The student could also be recruited to embark on a real-life quest for descendents of the mill workers in her 21st-century town. Her own written responses and research findings--e.g., scanned photographs and digitally recorded oral histories--could be posted to a dynamically-created archive and thus shared with classmates for further discussion. On each screen she would also find inviting interdisciplinary links to related topics that she could peruse at her own pace. These subjects for further exploration might include the economic impact of textile mills, child labor, and the urban centers that lured farmers away from their rural enterprises; the Winooski River as power source, ecosystem, and recreational destination; the evolution of child labor laws and textile production technology; adaptive reuse of historic mill buildings; and so on.
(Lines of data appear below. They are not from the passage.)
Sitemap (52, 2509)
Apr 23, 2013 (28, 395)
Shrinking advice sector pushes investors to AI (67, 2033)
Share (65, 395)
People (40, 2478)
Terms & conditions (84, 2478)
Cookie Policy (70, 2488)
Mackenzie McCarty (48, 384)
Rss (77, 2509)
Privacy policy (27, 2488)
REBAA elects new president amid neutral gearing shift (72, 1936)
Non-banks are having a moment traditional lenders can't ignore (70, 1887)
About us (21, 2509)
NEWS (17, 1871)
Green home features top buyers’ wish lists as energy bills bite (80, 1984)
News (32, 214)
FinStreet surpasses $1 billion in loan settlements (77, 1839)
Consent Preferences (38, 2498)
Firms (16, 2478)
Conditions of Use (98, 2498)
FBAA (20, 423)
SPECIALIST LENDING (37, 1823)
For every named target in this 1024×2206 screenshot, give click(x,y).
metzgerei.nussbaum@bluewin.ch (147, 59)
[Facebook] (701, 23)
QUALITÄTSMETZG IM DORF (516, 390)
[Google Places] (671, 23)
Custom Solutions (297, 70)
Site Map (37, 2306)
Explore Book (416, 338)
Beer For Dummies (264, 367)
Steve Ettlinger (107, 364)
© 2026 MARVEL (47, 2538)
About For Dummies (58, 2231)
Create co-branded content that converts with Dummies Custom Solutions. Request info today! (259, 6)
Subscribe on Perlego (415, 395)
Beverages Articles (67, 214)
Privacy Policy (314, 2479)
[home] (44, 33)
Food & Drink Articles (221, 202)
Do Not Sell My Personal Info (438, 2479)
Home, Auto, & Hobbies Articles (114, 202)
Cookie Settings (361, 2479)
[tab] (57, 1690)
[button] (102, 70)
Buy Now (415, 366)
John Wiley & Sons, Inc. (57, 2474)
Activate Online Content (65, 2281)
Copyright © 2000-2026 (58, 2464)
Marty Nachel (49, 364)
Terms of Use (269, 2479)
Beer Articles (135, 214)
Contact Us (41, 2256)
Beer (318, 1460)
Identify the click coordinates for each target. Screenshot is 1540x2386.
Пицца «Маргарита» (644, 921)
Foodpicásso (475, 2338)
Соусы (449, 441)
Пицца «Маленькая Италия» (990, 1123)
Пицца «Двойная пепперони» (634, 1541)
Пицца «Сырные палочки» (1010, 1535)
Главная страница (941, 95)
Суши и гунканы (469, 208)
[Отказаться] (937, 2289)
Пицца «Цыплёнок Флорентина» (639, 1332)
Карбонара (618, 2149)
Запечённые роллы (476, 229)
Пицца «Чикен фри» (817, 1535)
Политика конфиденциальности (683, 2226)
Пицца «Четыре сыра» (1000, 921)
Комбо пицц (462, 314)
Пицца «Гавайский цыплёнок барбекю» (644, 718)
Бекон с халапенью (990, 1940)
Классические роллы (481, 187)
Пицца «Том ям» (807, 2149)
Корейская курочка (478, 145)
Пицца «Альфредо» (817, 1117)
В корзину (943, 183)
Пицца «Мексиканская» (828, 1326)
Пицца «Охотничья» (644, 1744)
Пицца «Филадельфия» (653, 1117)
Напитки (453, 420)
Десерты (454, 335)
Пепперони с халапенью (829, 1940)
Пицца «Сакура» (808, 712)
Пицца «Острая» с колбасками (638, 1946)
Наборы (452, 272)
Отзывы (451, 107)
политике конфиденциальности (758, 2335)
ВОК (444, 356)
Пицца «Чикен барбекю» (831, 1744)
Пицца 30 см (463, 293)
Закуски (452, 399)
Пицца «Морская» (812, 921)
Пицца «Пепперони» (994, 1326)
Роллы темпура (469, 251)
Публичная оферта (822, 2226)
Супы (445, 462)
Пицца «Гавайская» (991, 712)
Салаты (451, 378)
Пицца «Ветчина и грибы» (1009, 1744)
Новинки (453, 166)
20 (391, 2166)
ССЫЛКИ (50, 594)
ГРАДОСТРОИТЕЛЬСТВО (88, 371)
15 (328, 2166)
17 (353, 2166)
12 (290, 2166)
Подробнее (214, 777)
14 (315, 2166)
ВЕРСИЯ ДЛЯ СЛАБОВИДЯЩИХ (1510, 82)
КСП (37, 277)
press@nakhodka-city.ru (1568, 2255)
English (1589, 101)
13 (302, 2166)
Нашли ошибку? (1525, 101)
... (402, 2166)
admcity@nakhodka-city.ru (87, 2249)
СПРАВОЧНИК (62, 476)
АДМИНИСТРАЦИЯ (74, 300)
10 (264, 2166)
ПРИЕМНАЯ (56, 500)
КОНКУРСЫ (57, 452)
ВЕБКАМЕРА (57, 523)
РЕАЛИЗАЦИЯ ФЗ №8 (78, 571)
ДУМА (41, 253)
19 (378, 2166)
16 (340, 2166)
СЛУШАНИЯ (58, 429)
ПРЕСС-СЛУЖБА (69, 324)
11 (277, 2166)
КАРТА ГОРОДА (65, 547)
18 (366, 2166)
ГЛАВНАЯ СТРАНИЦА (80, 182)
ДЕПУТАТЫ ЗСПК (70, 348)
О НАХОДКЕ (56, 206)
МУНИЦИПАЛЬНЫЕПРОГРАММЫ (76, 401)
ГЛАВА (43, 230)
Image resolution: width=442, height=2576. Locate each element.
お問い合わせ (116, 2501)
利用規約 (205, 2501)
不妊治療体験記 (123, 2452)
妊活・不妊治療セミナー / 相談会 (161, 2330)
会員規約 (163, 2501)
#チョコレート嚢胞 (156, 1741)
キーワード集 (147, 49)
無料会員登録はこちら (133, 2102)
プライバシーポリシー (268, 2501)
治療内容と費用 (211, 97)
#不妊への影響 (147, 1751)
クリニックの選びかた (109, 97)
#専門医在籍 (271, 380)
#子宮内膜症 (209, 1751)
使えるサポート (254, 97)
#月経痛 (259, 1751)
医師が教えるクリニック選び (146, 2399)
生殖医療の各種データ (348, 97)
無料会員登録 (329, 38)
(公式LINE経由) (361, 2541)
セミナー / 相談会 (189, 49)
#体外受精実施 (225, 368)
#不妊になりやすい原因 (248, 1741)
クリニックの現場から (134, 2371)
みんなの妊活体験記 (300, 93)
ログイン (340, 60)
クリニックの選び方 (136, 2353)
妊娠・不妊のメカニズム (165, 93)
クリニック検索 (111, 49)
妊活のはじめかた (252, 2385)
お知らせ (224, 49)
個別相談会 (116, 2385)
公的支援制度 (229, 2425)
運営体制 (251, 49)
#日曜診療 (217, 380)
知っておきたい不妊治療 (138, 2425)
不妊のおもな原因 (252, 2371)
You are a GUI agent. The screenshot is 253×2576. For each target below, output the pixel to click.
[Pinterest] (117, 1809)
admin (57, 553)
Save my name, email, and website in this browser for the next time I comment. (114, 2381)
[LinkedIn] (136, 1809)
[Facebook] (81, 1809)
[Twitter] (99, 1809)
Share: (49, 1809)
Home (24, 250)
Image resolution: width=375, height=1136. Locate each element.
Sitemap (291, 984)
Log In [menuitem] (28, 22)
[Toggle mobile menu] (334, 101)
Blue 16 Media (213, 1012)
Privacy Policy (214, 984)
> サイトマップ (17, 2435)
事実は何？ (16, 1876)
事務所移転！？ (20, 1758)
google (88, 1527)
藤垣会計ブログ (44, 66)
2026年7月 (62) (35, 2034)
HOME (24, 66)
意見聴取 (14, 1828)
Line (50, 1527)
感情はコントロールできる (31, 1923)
Another hands-on activity might allow her to collect images and people along her journey for later creation of historical scrapbooks or timelines. Again, these could be shared via the students' own online archive.

Community Involvement Exercise

As geographer Pierce Lewis pointed out in his Axioms for Reading the Landscape: "The man-made landscape -- the ordinary run-of-the-mill things that humans have created and put upon the earth -- provides strong evidence of the kind of people we are, and were, and are in the process of becoming." (1)

Recognizing that many in Vermont and elsewhere in the world hold a special love and fascination with the history of this small state's communities and its rural landscape and share a commitment to the preservation of the character of this place, an important goal of the Vermont Cultural Heritage Digitization Project is to provide the public with an opportunity to gain a richer understanding of how the Vermont of today is the product of its evolving cultural history. To help develop this understanding, citizens, public servants and scholars will be offered fresh perspectives as they may ask:

1. Why do Vermont places look the way they do?

2. What specific features contribute to the character these places?

3. What can we learn about the history of these places from the record of inhabitation left on the land?

4. What can we learn about ourselves and our present culture from how we treat the land today?

5. How can these discoveries help us plan for the future?


Grant Summary: Purposes and Goals

a) The program shall be dedicated to digitizing a selected collection of Vermont's unique cultural materials including written materials and imagery of significant structures, objects, and pictures. These materials will be drawn from Vermontís entire available history, from pre-colonial times to the present day.

b) The program shall be designed to make these stored resources available to the general public in an open, accessible digital media system.

c) The program shall create models for acquisition, conversion, storage, dissemination and maintenance of digital materials and shall teach the use and nature of such models to interested and appropriate parties throughout the State of Vermont. These models shall include a protocol for collaboration between the various facilities, individuals and organizations relevant to the issue, including other Vermont colleges, museums, libraries, state and community leaders in the arts and in historic preservation, local curators of historical societies, representatives of members of Congress and faculty from Vermont educational institutions.

d) The above protocol shall address such questions as the storage, dissemination, and maintenance of digital images according to standards agreed upon by various relevant institutions such as the University of Vermont, the State Historic Preservation Office, criteria for the selection of objects and images significant to the state, and copyright issues

e) The program shall have a teaching component directed toward aiding educators, K-20, in the use of these protocols and materials in their teaching.
 

1. 1 Pierce Lewis, "Axioms for Reading the Landscape," The Interpretation of Ordinary Landscapes, D. W. Meining, ed. (New York: Oxford UP, 1979), 15.